C’è da chiedere cosa abbia indotto Zingaretti ad affidare la Commissione Bilancio a Vincenzi. In Regione sono pronti a scommettere che la decisione sia basata sul potere elettorale di Vincenzi in tutta la provincia di Roma. Per capire cos’è successo è necessario fare un salto indietro di alcuni mesi, a giugno scorso. Con la seconda ondata di arresti di Mafia Capitale si scopre che Vincenzi è in rapporti con Buzzi. Dopo un paio di giorni il politico rassegna le dimissioni da capogruppo Pd. Al suo posto arriva il professor Riccardo Valentini, esponente di punta dell’ormai sciolto Listino di Zingaretti «Per il Lazio». Ma la sua nomina proprio non va giù alle varie anime del Pd (quelle per intenderci che hanno portato i voti), in quanto la sua elezione e la successiva nomina a capogruppo non sono lo specchio di un suo potere elettorale.
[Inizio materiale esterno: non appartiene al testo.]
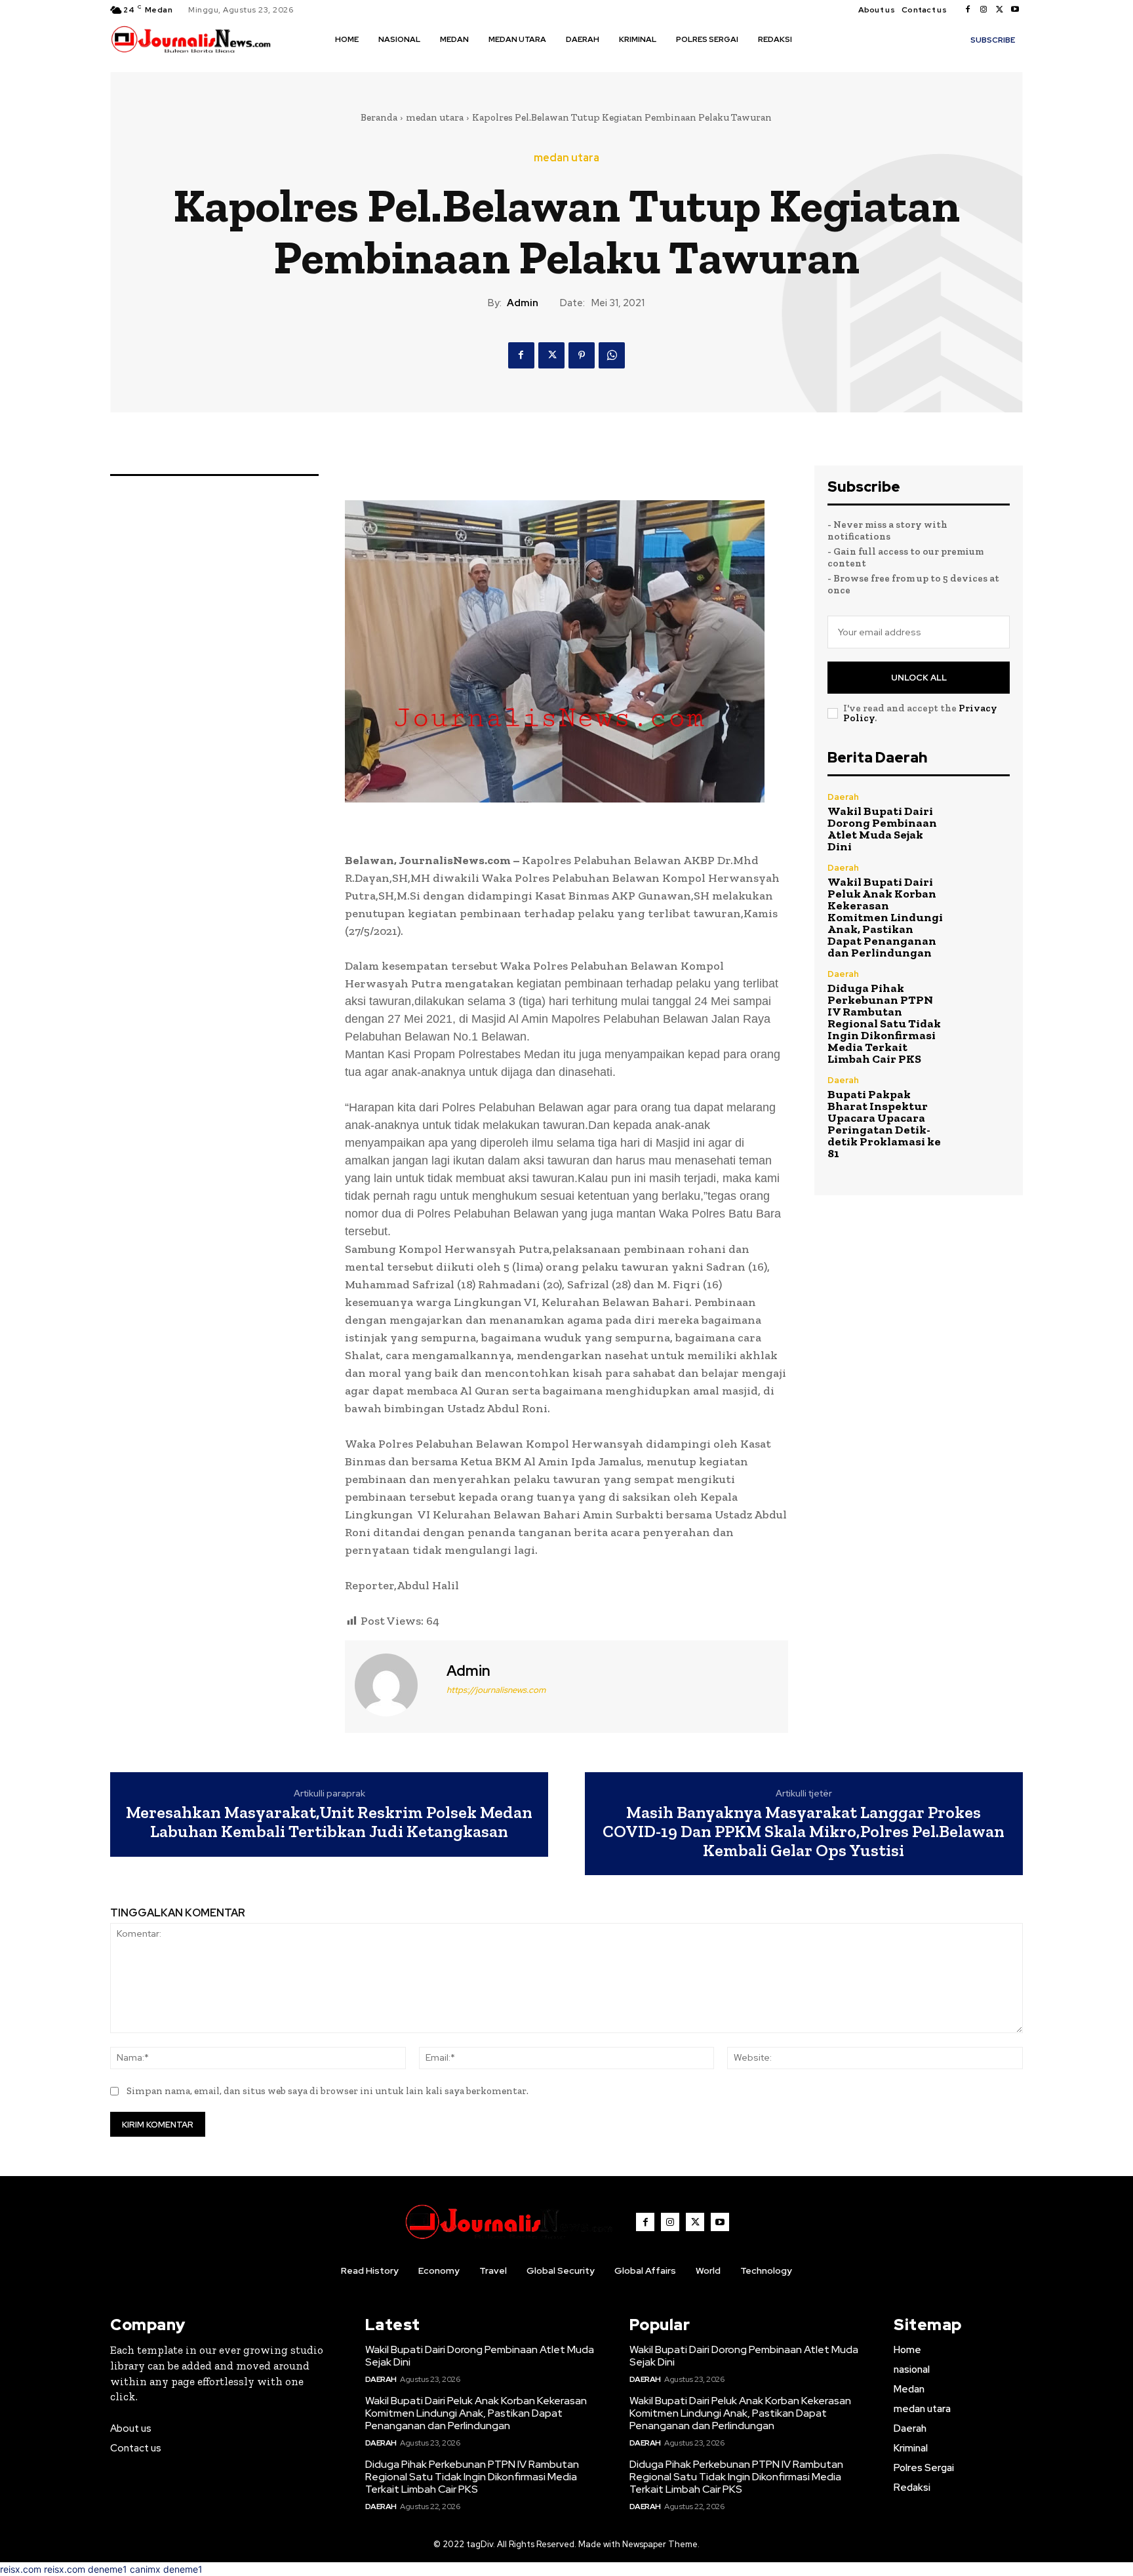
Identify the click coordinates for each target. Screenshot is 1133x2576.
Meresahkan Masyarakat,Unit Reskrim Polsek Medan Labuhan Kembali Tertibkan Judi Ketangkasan (329, 1821)
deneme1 (107, 2569)
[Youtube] (1015, 10)
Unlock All (919, 677)
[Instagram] (983, 10)
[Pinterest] (581, 355)
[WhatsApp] (612, 355)
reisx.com (20, 2569)
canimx (145, 2569)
Zingaretti corre ai ripari. L’obiettivo è ritrovare armonia nel gruppo Pd e trovare una sistemazione per Vincenzi. Così scatta il giro di valzer natalizio delle nomine: a metà dicembre la nomenklatura del Pd Lazio si riunisce nella segreteria, in via degli Scialoja a Roma. Alla fine si decide che il nuovo capogruppo Pd sia Massimiliano Valeriani. Per Vincenzi, invece, la parola d’ordine è «riabilitazione». Così, il 9 febbraio scorso arriva la nomina a presidente della Commissione Bilancio.
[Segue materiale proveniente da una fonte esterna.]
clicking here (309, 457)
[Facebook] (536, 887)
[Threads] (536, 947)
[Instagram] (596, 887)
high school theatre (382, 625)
Secondo i pentastellati, così come accertato dall’indagine coordinata dal procuratore capo Giuseppe Pignatone, il malaffare sarebbe penetrato dai Municipi di Roma, al Comune, fino alla Regione Lazio. Un’ondata di contatti e rapporti di natura illecita che hanno svelato il grado di curruzione della pubblica amministrazione laziale. Lo stesso Giarrusso, infatti, precisa che «le ripercussioni e gli intrecci che hanno interessato il Comune di Roma, si sono palesati in tutta evidenza e con pesanti implicazioni anche all’interno della Regione Lazio, implicando non solo consiglieri regionali della passata e presente consiliatura, ma anche gli stessi gangli centrali dell’amministrazione regionale», ossia l’ex capo di gabinetto di Zingaretti, Maurizio Venafro.